Nacida el 5 de mayo de 1826 en Granada, Eugenia de Palafox y Portocarrero, conocida por el título nobiliario como Eugenia de Montijo, provenía de una familia de alta alcurnia. Su padre, Cipriano de Palafox y Portocarrero, XIII duque de Peñaranda y conde de Teba y Montijo, y su madre, María Manuela Kirkpatrick de Closeburn y de Grevignée, descendían de una línea de nobles españoles y escoceses. Su madre, obsesionada con el lujo y el estatus, se empeñó en introducir a Eugenia y a su hermana Paca en la alta sociedad parisina. El 30 de enero de 1853, Eugenia se convirtió en emperatriz de Francia al casarse con Napoleón III en la catedral de Notre-Dame de París. Ella tenía 26 años y él, 45.
Durante su tiempo como soberana, Eugenia mostró un profundo compromiso con la cultura y la ciencia. Apoyó la investigación de Louis Pasteur y defendió a escritores y periodistas en una época de censura. Se convirtió en un icono de la moda, inspirando a generaciones de diseñadores, aunque sus gastos en vestuario y joyas la hicieron objeto de críticas. Ella defendía su estilo diciendo que una soberana debía vestir acorde a su papel.
La granadina ejerció una importante influencia sobre su marido en varias decisiones políticas, entre ellas, la desastrosa intervención francesa en México, enviando a Maximiliano y Carlota.
Eugenia desplegó sobre la corte imperial un lujo y un refinamiento desmedido, y entre otras estrategias, se encargó de limpiar y arreglar los comedores, buscando las mejores vajillas y cristalería para asegurarse de que todo estuviera impecable.
Comenzó a organizar la cocina de la corte con una meticulosa atención al detalle.
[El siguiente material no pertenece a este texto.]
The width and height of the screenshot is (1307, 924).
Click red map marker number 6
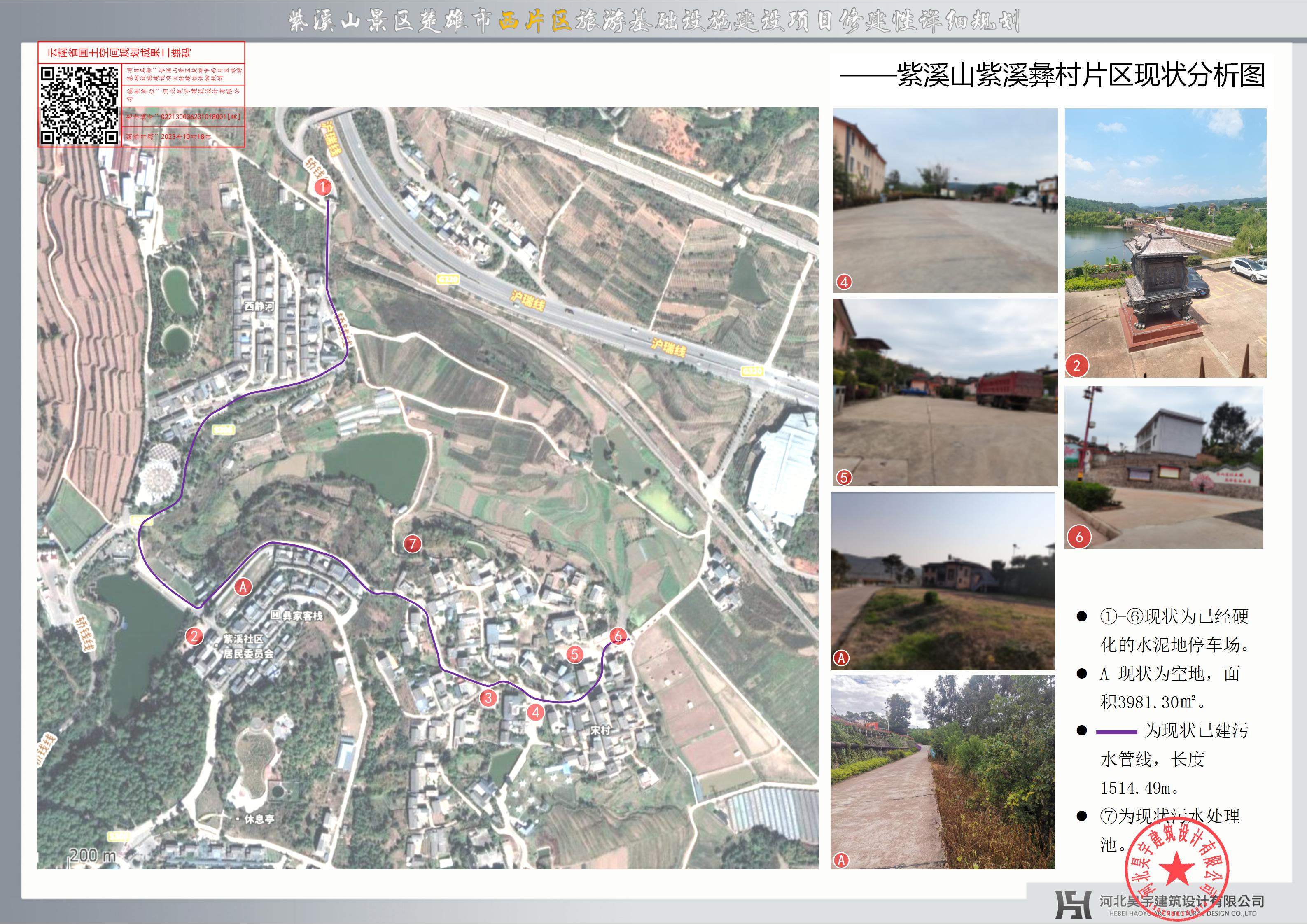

Bajo su dirección, se elaboraron menús más sofisticados, acompañados por los mejores vinos. Instruyó a los cocineros, que solían llevar delantales sucios, a vestirse de blanco y a usar gorros para evitar que los cabellos cayeran en la comida. Así, Eugenia fue la primera en establecer este código de vestimenta en la cocina de la corte.
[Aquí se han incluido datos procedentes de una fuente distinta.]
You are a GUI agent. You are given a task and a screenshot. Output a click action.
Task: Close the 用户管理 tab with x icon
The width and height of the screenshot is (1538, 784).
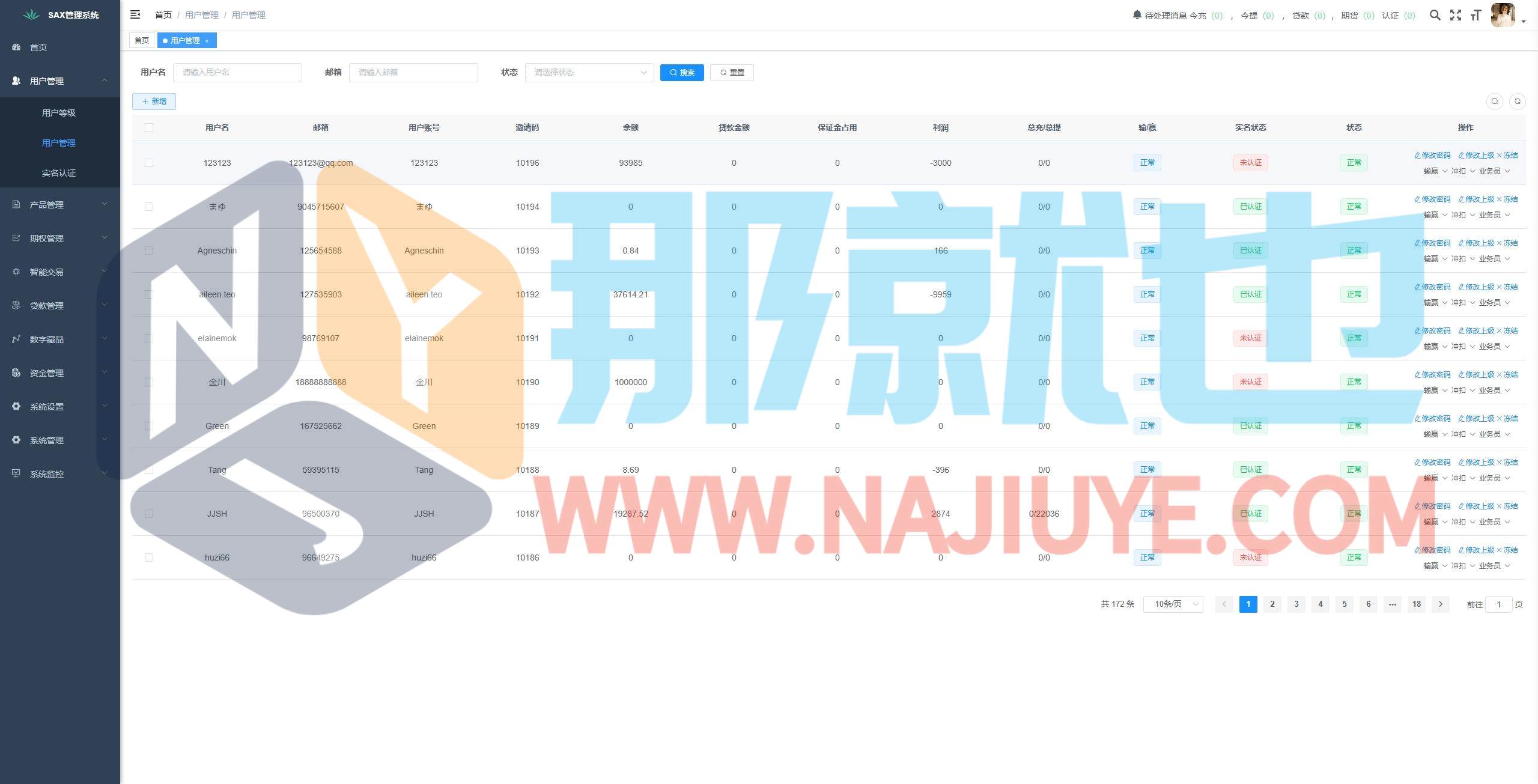coord(207,41)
Cuenta la leyenda que fue ella quien introdujo en Francia un postre sencillo pero delicioso que cautivó los paladares parisinos: el arroz con leche. Originalmente en Francia, este plato era un potaje insípido elaborado solo con agua para los enfermos. Sin embargo, su versión tuvo tanto éxito que hoy se le conoce como “Riz à l’Impératrice”. Este manjar evolucionó a un arroz con leche con frutas confitadas maceradas en kirsch y aligerado con crema bávara, consolidándose como un clásico de la repostería francesa.
Eugenia también asumió roles políticos significativos. Fue regente de Francia en tres ocasiones y jugó un papel crucial en la construcción del Canal de Suez, asistiendo a su inauguración en 1869, un paso fluvial de 50 kilómetros diseñado por el ingeniero Ferdinand Lesseps que permitiría una nueva ruta marítima entre el Mediterráneo y el mar Rojo. Durante el acontecimiento, además del estreno mundial de la opera Aida compuesta para la ocasión, hubo una gran cena en la que se ofrecieron platillos de estilo francés.
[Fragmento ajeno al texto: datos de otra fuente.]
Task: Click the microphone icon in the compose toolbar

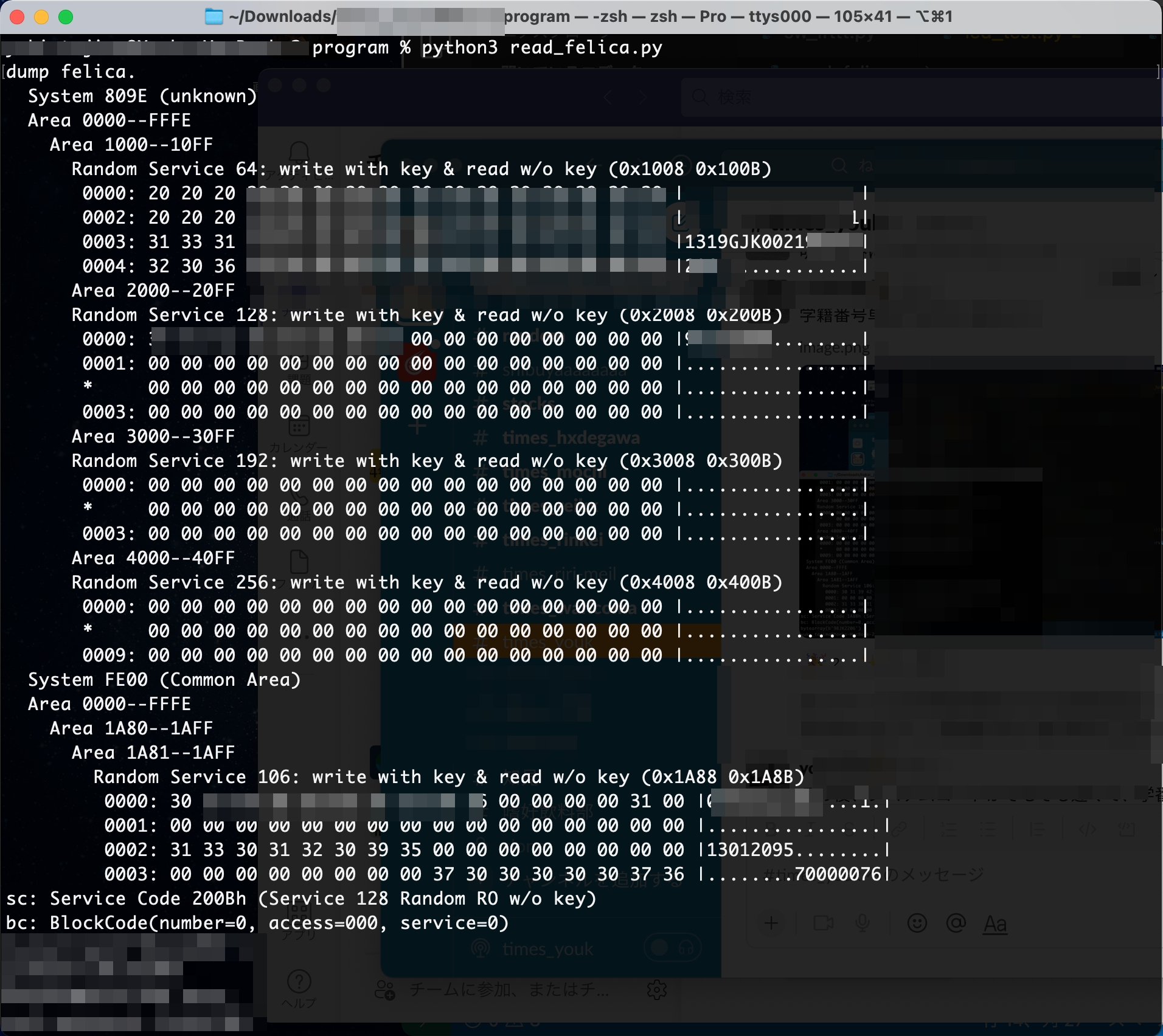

La vida de Eugenia cambió drásticamente con la derrota de Francia en la guerra franco-prusiana de 1870. Napoleón III fue capturado y ella huyó a Inglaterra con su hijo, Napoleón Eugenio Luis Bonaparte, quien murió trágicamente en 1879 durante la segunda guerra anglo-zulú.
Tras la muerte de su esposo y su hijo, vivió entre Inglaterra y España, visitando frecuentemente el Palacio de Liria en Madrid. Murió el 11 de julio de 1920 a los 94 años, dejando un legado de caridad, cultura y moda que perdura hasta hoy.